Element lookup records:
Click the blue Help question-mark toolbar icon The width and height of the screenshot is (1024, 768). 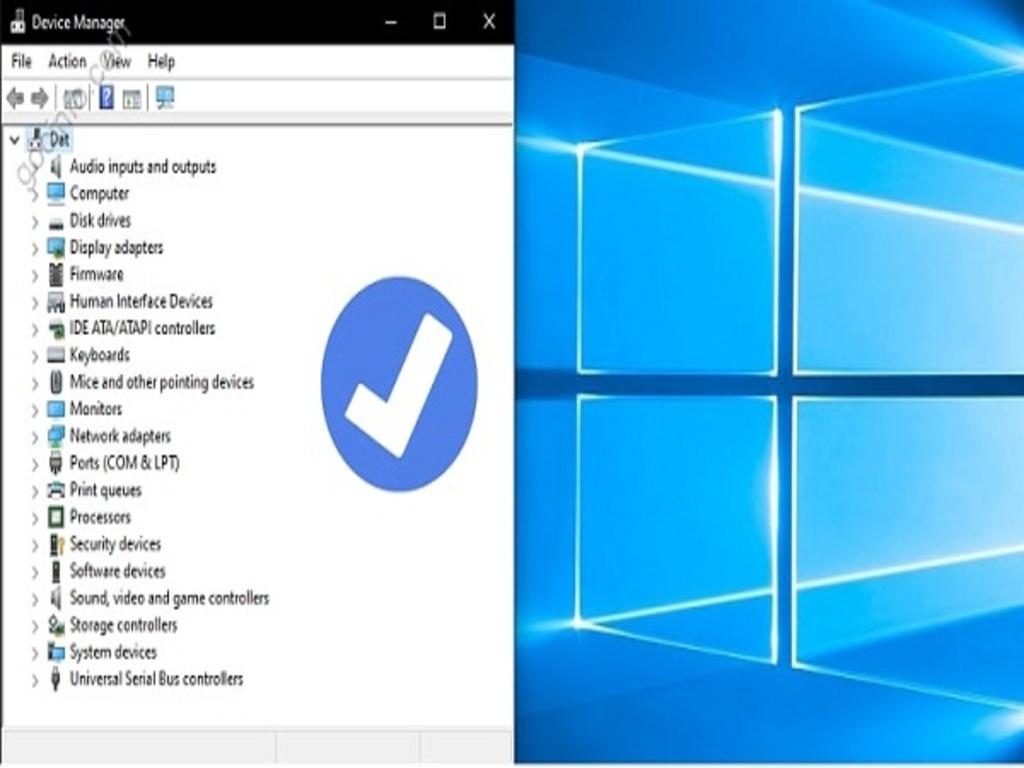click(x=106, y=98)
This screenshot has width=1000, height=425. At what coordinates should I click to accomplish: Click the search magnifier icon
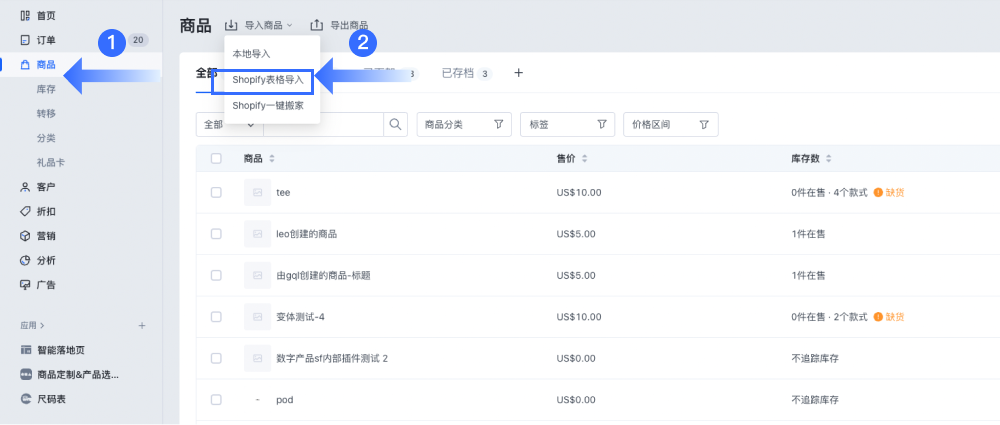point(396,124)
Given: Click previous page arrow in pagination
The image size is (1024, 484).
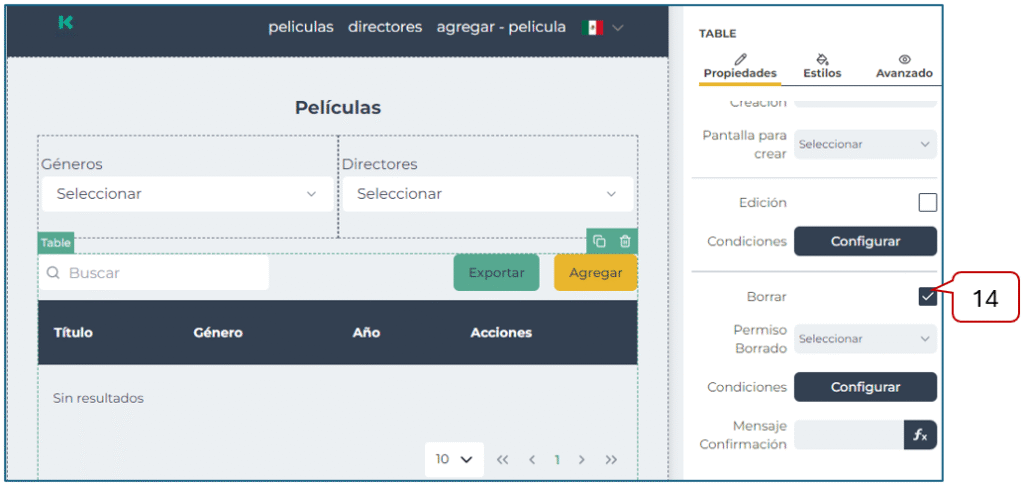Looking at the screenshot, I should [532, 460].
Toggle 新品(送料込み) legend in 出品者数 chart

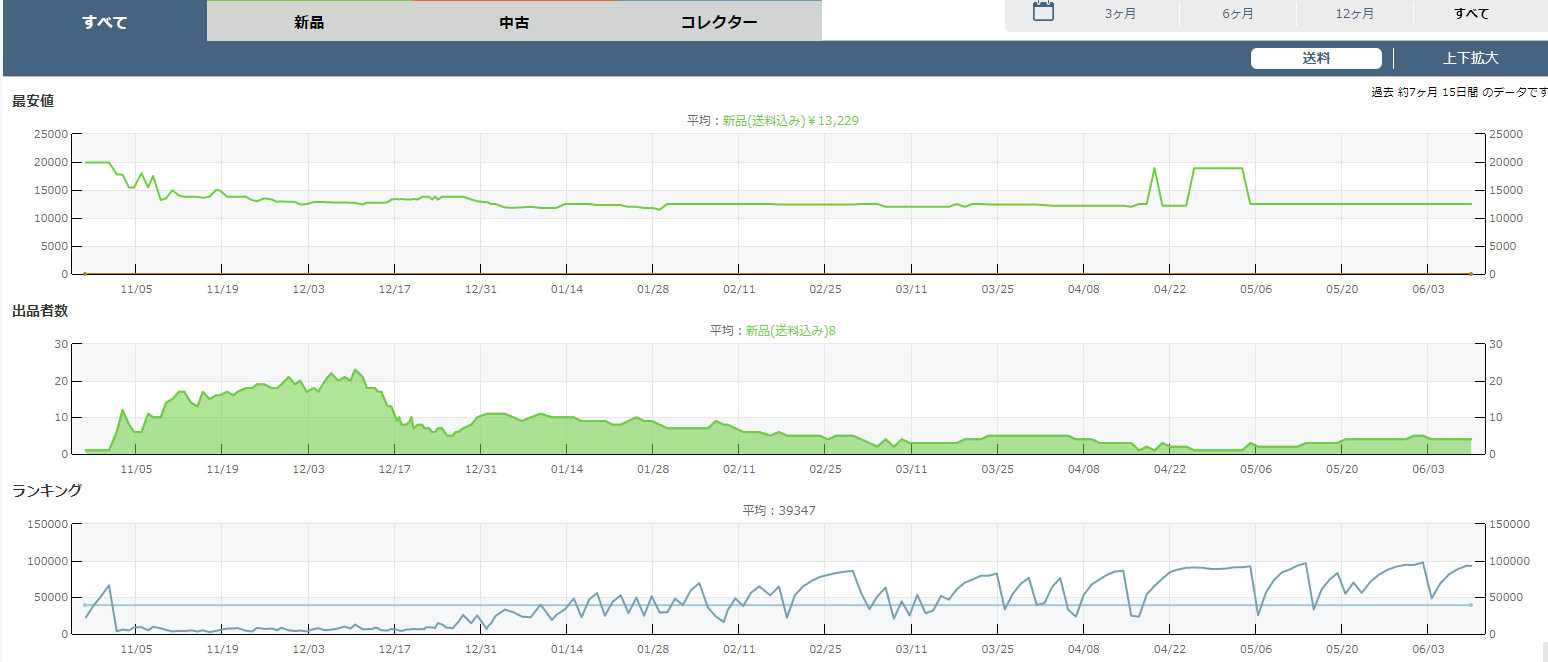[x=790, y=331]
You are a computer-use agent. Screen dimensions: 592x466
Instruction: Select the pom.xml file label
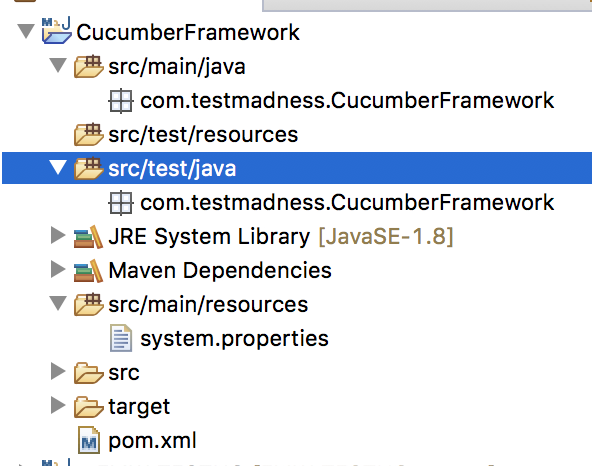tap(153, 441)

§ WORK TO DO: Render the stretch from the line containing "You are a computer-use" through the end of the records as a Markdown table with the columns Row and Line, leaving out blank lines and pictures.

§ SOLUTION BELOW:
| Row | Line |
|---|---|
| 1 | You are a computer-use agent. Screen dimensions: 592x466 |
| 2 | Instruction: Select the pom.xml file label |
| 3 | tap(153, 441) |